Current guidelines recommend that patients with moderate exacerbation should receive three doses of inhaled or nebulized β2-agonist every 15-20 min in the 1st h.[22] Additional doses may be repeated in the next 2-3 h every 30-60 min. All those patients should be treated with systemic corticosteroids at a dose of 2 mg/kg or a maximum dose of 80 mg early in the course of management as it takes at least 4 h to start working.[23] Doses more than 80 mg will not confer any additional benefit.
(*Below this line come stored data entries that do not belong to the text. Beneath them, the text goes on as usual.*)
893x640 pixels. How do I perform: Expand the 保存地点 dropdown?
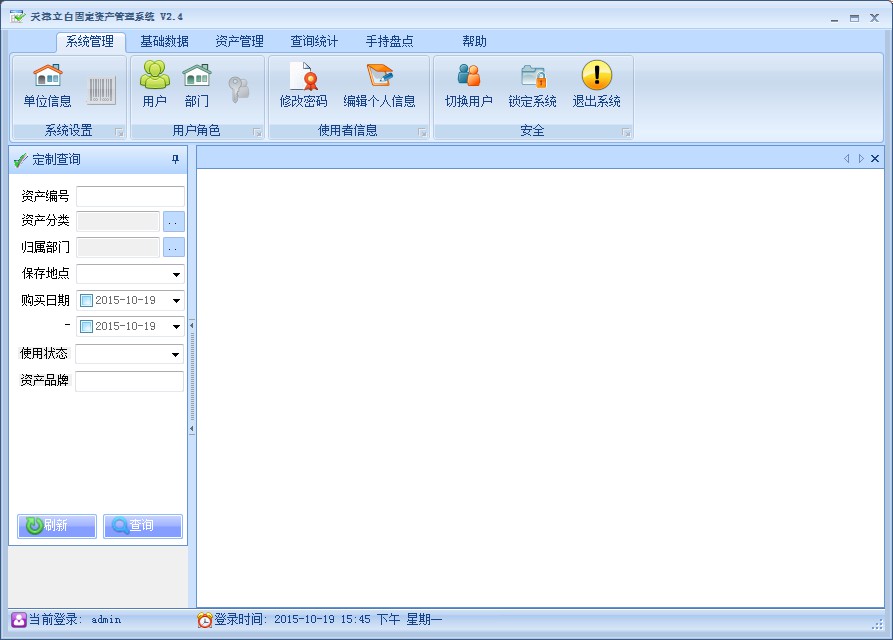click(176, 275)
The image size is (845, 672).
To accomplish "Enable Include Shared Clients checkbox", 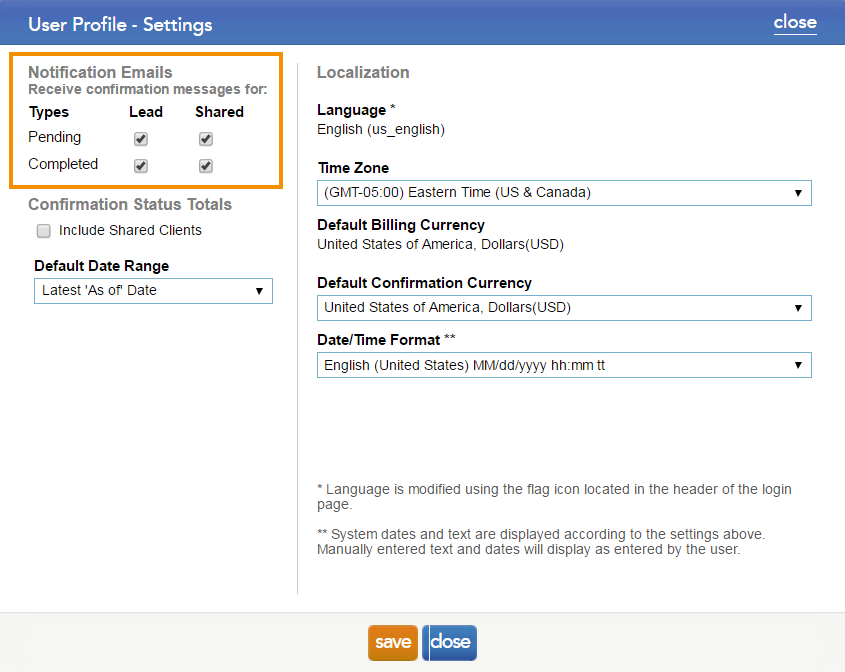I will click(x=44, y=231).
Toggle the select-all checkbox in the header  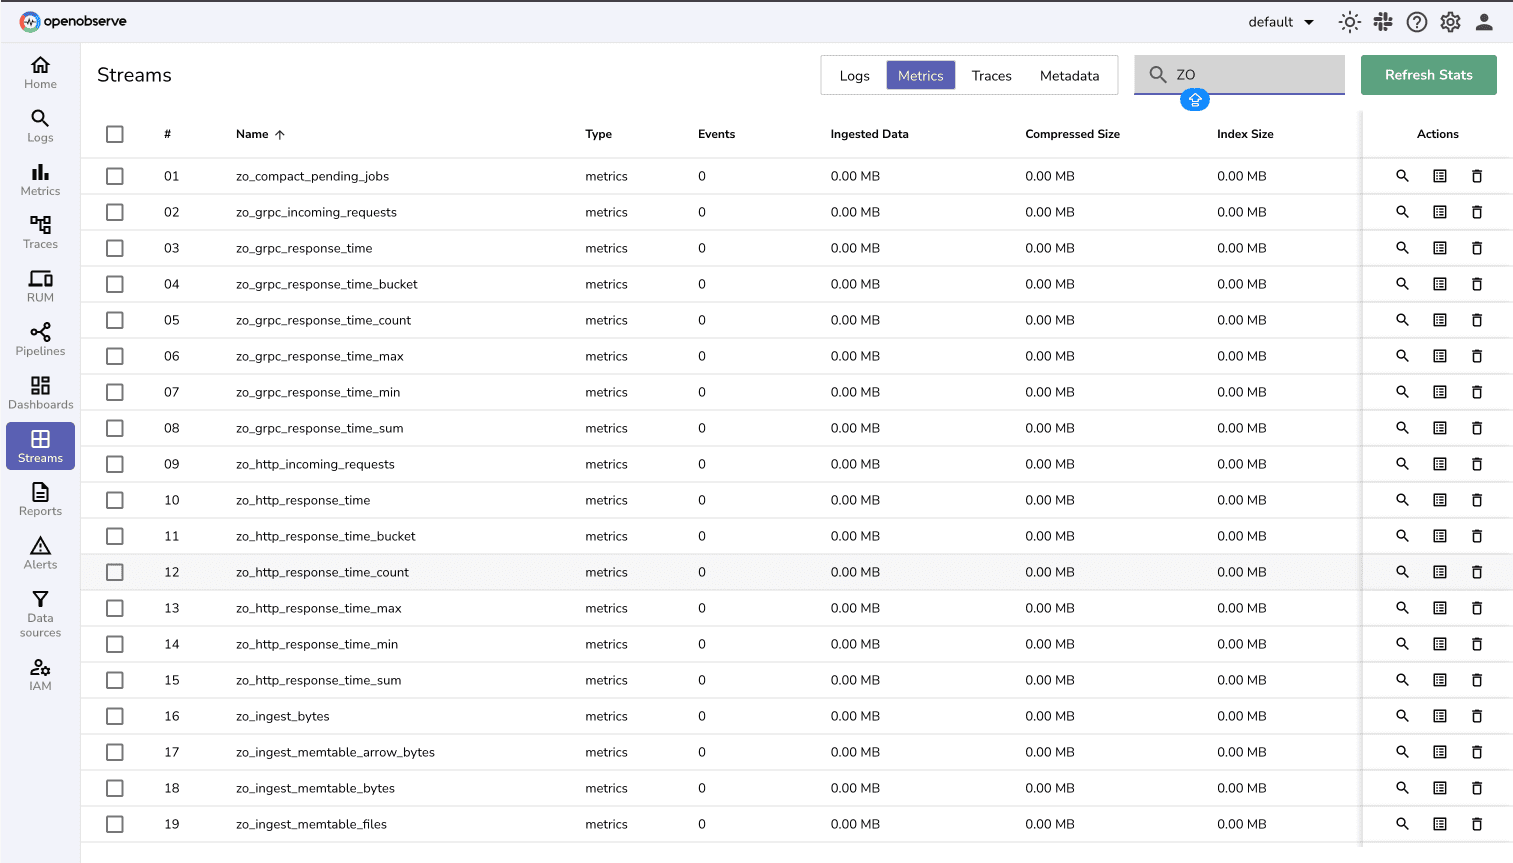coord(114,133)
Systemic corticosteroids were found to speed resolution of symptoms, decrease the rate of admission and decrease the rate of relapse if administered for 3-5 days after the acute exacerbation. More detailed discussion about the use of systemic corticosteroids in the treatment of acute asthma can be found below.

Patients with severe asthma exacerbation should obviously be treated more aggressively. High dose inhaled (8-12 puffs) or nebulized β2-agonist should be given every 15-20 min at least in the 1st h, which could be repeated for up to 4 h as required. Data are conflicting whether continuous nebulization using β2-agonist is superior to intermittent nebulization.[22,24] Practically, continuous high dose nebulization could be used for the 1st h and then intermittent nebulization thereafter as required. Ipratropium bromide has been shown to decrease the rate of hospitalization and shorten the stay in the ED in patients with severe or moderate to severe asthma exacerbation in many clinical trials.[25,26,27] Therefore, it is recommended to add it to each treatment of β2-agonist at least in the 1st h of therapy. Its use in patients after admission to the hospital was not shown to make a difference. Systemic corticosteroids should be used as mentioned in patients with moderate exacerbation. Other treatment modalities may be considered like magnesium sulfate and helium oxygen (heliox) therapy in the more severe and nonresponsive patients. Subcutaneous or intravenous (IV) β2-agonists,[28] IV aminophylline,[29] IV montelukast,[30,31] or oral montelukast added to standard therapy in the ED[32] were not shown to be helpful in the treatment of patients with severe asthma exacerbation and therefore are not recommended. Moreover, oral montelukast given to patients post discharge for 5 days was also shown not to be helpful.[33]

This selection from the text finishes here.